Carnevale Muggia, “Prima prevenzione, poi divertimento”: linea di Polidori su sicurezza eventi (VIDEO)
Partecipata diretta di Trieste Cafe, condotta da Luca Marsi, con ospiti Paolo Polidori, Carlo Zoccano e Carmine Favone, per affrontare un tema che va ben oltre il singolo evento o il singolo territorio: la sicurezza negli eventi pubblici e il cambiamento radicale delle regole che, negli ultimi anni, ha trasformato il modo di organizzare feste, concerti e manifestazioni di massa.
La sicurezza non è più un dettaglio
Dalla diretta emerge con chiarezza un concetto ormai centrale: la sicurezza non è più un elemento accessorio dell’evento, ma la sua condizione di esistenza. Paolo Polidori lo dice in modo esplicito parlando del carnevale di Muggia, ma il principio vale per ogni grande appuntamento pubblico.
Quando migliaia di persone si concentrano in uno spazio delimitato, l’organizzazione non può più basarsi su consuetudini o abitudini del passato. Servono regole, calcoli, piani e responsabilità precise.

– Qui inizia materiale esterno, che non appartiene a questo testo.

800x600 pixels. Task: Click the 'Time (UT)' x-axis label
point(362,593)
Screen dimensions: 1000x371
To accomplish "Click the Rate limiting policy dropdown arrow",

Il pubblico spettacolo e gli obblighi che ne derivano
Uno dei passaggi chiave riguarda la definizione giuridica di “pubblico spettacolo”. Polidori spiega che eventi come il carnevale, svolti in centri storici e spazi urbani complessi, rientrano automaticamente in questa categoria.
Da qui derivano obblighi stringenti: calcolo delle capienze, delimitazione delle aree, gestione dei flussi, presenza di controlli agli accessi. Non sono scelte discrezionali, ma passaggi obbligati, perché ignorarli espone amministratori e organizzatori a rischi gravi.
Responsabilità personali e rischio penale
Il tema delle responsabilità attraversa tutta la discussione. Il sindaco di Muggia parla apertamente di responsabilità penali, ricordando che in caso di incidenti o tragedie legate a sovraffollamento o cattiva gestione, chi firma gli atti risponde in prima persona.
Questo elemento segna un cambio di paradigma: l’evento non è più solo festa, ma anche atto amministrativo e decisione tecnica, con conseguenze giuridiche concrete.
Il punto di vista degli organizzatori
A rafforzare questo quadro interviene Carlo Zoccano, che racconta cosa significa oggi produrre eventi dal punto di vista di chi li organizza. Quando Platinum realizza concerti e grandi appuntamenti, spiega, si occupa di tutto: dalla produzione al piano sicurezza, dalla scelta dei fornitori alla somministrazione.
Il messaggio è chiaro: l’intrattenimento moderno è una macchina complessa, che deve muoversi all’interno di un sistema normativo sempre più rigido.
Regole più dure e controlli più serrati
Zoccano sottolinea come, negli ultimi anni, le regole si siano progressivamente inasprite. Non si tratta di un’eccezione locale, ma di una tendenza generale che riguarda tutta l’Italia.
Piani sicurezza più articolati, controlli più frequenti, fornitori certificati e procedure standardizzate sono diventati la normalità per chi organizza eventi. Una trasformazione che incide sui costi, sui tempi e sulla struttura stessa delle manifestazioni.
Prevenire prima, spiegare dopo
Dalla diretta emerge anche una filosofia condivisa, seppur da ruoli diversi: prevenire oggi per non dover spiegare domani. Polidori richiama episodi del passato in cui risse o tensioni sono esplose improvvisamente durante eventi affollati, creando panico e rischi difficili da controllare.
Zoccano, dal canto suo, descrive un settore che ha imparato a progettare l’evento partendo dalla sicurezza, non aggiungendola alla fine.
Il costo invisibile della sicurezza
Uno degli aspetti meno visibili ma più rilevanti riguarda il “costo” della sicurezza. Non solo economico, ma organizzativo. Ogni piano sicurezza implica personale formato, strumenti adeguati, fornitori selezionati e una filiera controllata.
È un lavoro che spesso resta dietro le quinte, ma che oggi determina se un evento può svolgersi oppure no.
Il confine sottile tra festa e rischio
La diretta mette in luce anche il confine delicato tra mantenere lo spirito della festa e garantire l’incolumità pubblica. Nessuno degli interlocutori parla di eliminare il divertimento, ma tutti concordano su un punto: senza regole, il rischio è che la festa stessa venga messa in discussione.
La sicurezza, in questa prospettiva, non limita l’evento, ma lo rende possibile.
Un cambiamento che riguarda tutti
Il quadro che emerge è quello di un settore in trasformazione. Amministratori, organizzatori e pubblico sono chiamati a confrontarsi con un modello diverso, più strutturato e meno spontaneo rispetto al passato.